EXERCISE PROMPT -> Reproduce everything from the line containing "The height and" down to the line containing "parameter-item: Oxygen Sensor is", with "location" changed to "position" and nothing else altered.

EXTRACTED DATA ->
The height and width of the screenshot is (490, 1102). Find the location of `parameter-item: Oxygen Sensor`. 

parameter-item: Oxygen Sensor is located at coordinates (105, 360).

==

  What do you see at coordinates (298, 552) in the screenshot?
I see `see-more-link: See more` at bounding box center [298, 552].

...

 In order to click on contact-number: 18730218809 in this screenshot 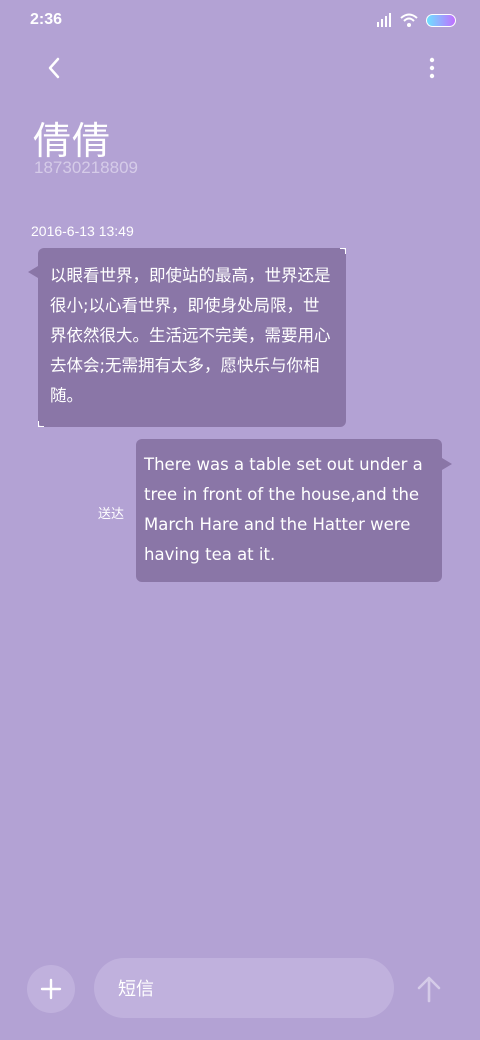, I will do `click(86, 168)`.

ANSWER SPACE ->
The height and width of the screenshot is (490, 1102). Find the position of `parameter-item: Oxygen Sensor`. 

parameter-item: Oxygen Sensor is located at coordinates (105, 360).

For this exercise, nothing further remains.